Rather than asking how things are going in Canberra then deploying NotGreatBob.Gif for the hundredth time, we’re going to branch out to a different Mad Men reference. 

Instead, we’re going to go ahead and say that this is everyone’s face in federal politics right now, following choice remarks that Tony Abbott made about sexism last week:

Abbott’s Party Members Don’t Appreciate Him Calling Them Sexist

You may recall that recently, the Prime Minister went on breakfast television (not a great idea for him at this point in time), and then lashed out at critics of his controversial Chief of Staff Peta Credlin, calling them sexist.

“Do you really think my Chief of Staff would be under this kind of criticism if her name was P-E-T-E-R as opposed to P-E-T-A?”, Abbott said, not-so-subtly pointing the finger at a number of his colleagues.

Leaving aside the cognitive dissonance of the fact that this is the man who tried to explain economics to the housewives of Australia in terms of ironing, many of his own people were upset at the implication that they are sexist.

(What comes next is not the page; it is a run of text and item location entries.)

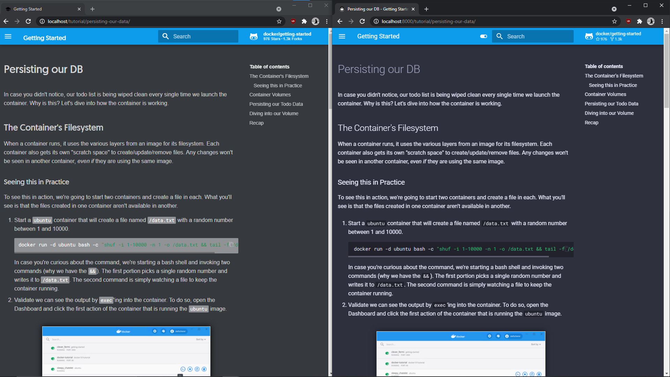
Task: Open docker/getting-started repo link on right
Action: tap(618, 36)
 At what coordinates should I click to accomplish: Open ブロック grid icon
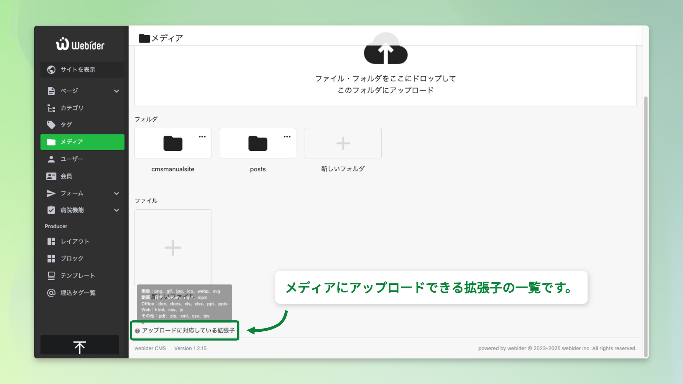click(51, 258)
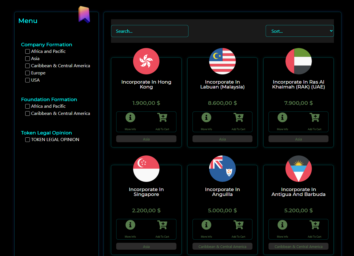Add Labuan (Malaysia) incorporation to cart

(x=238, y=118)
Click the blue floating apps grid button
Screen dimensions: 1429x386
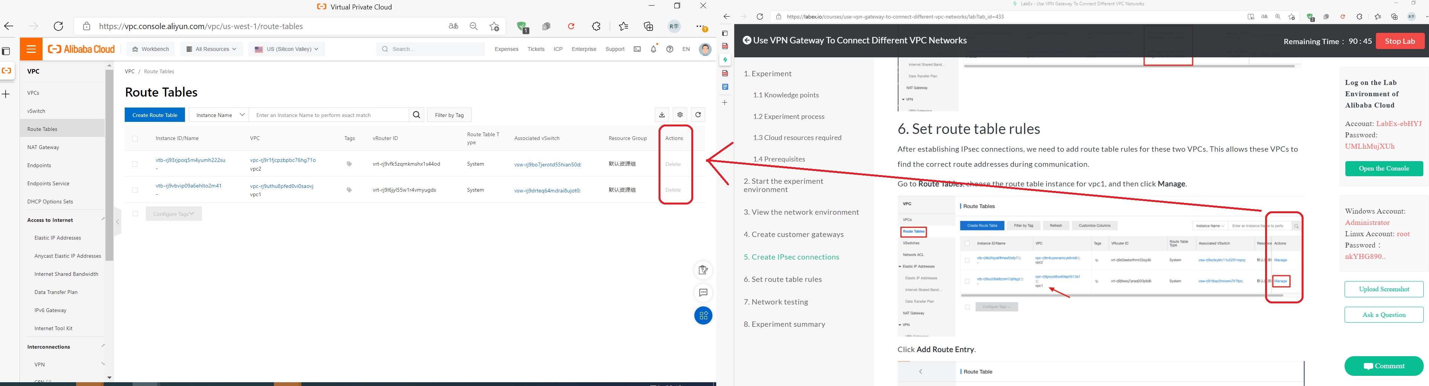(x=703, y=316)
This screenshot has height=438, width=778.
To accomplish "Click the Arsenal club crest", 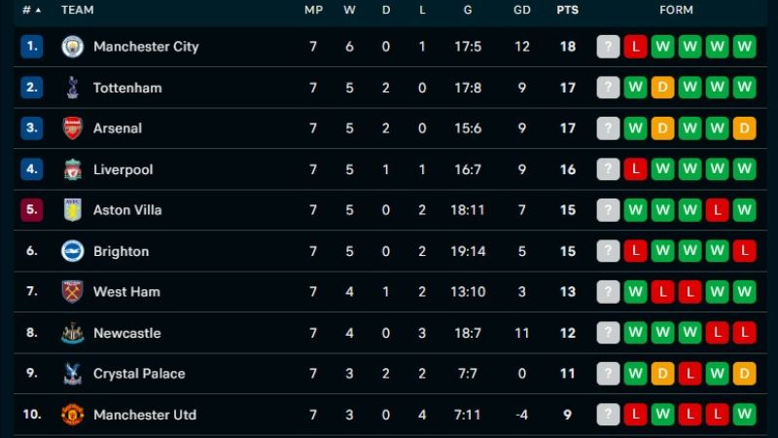I will [x=72, y=128].
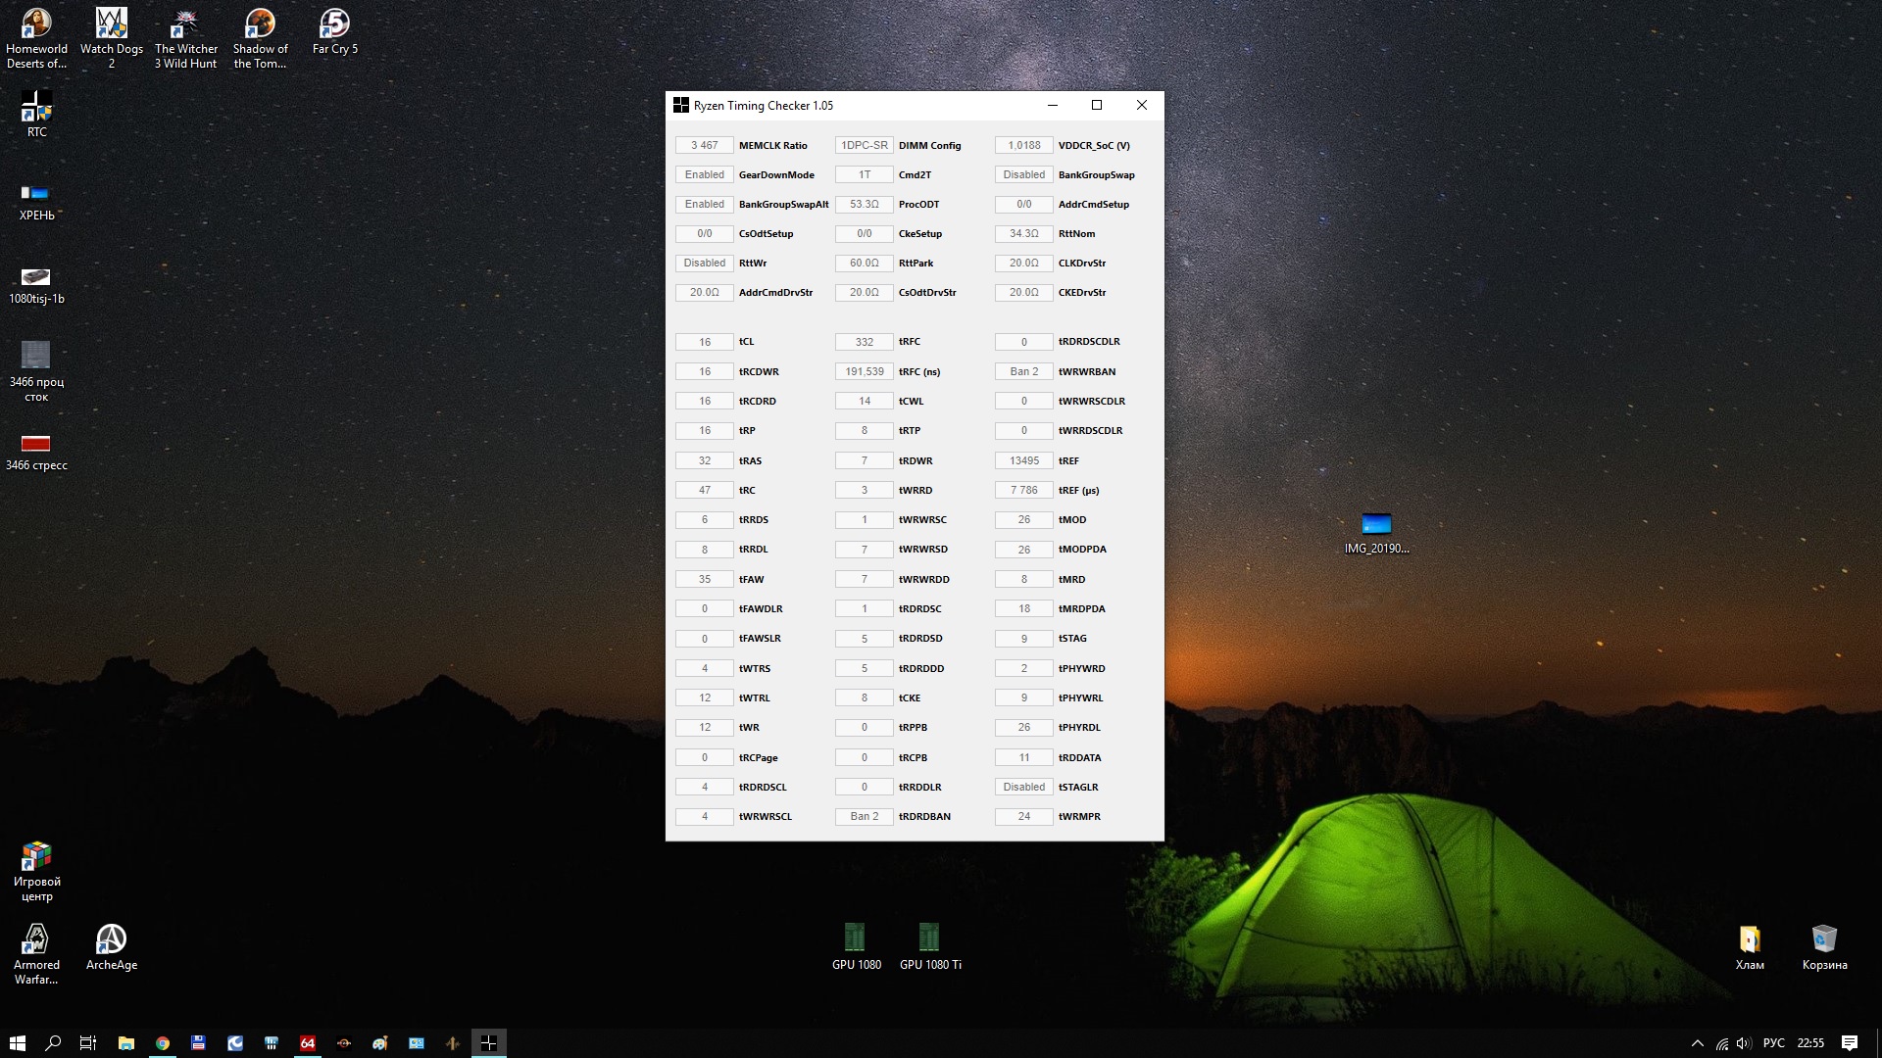Viewport: 1882px width, 1058px height.
Task: Expand hidden system tray icons
Action: pos(1698,1043)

“That’s not the way I would put it,” Foreign Minister Julie Bishop said, per a report in Fairfax, adding that she refuses to view politics through the prism of gender, and saying “I’ve been called a lot of things, but not sexist.”

 

According to 9 News, Queensland Liberal National Party MP Warren Entsch has lodged a formal complaint about the Prime Minister’s remarks. “To suggest there’s an issue because of her gender I find offensive,” he said. 

“He’s basically said, ‘if they don’t like it they are sexists’. He needs to be very careful because there’s a lot of cabinet ministers who have a problem with how the Prime Minister’s Office is operating,” he continued, adding “it’s as bad as it’s ever been.”

He went on to mock the negative headlines that have come out of Canberra these past few weeks, adding that it’s “just mind boggling” that Abbott would trivialise “legitimate concern” over the way his office is run by attributing it to sexism.

All this combined means that the coalition’s office Christmas party will probably be even more staggeringly awkward than yours this year.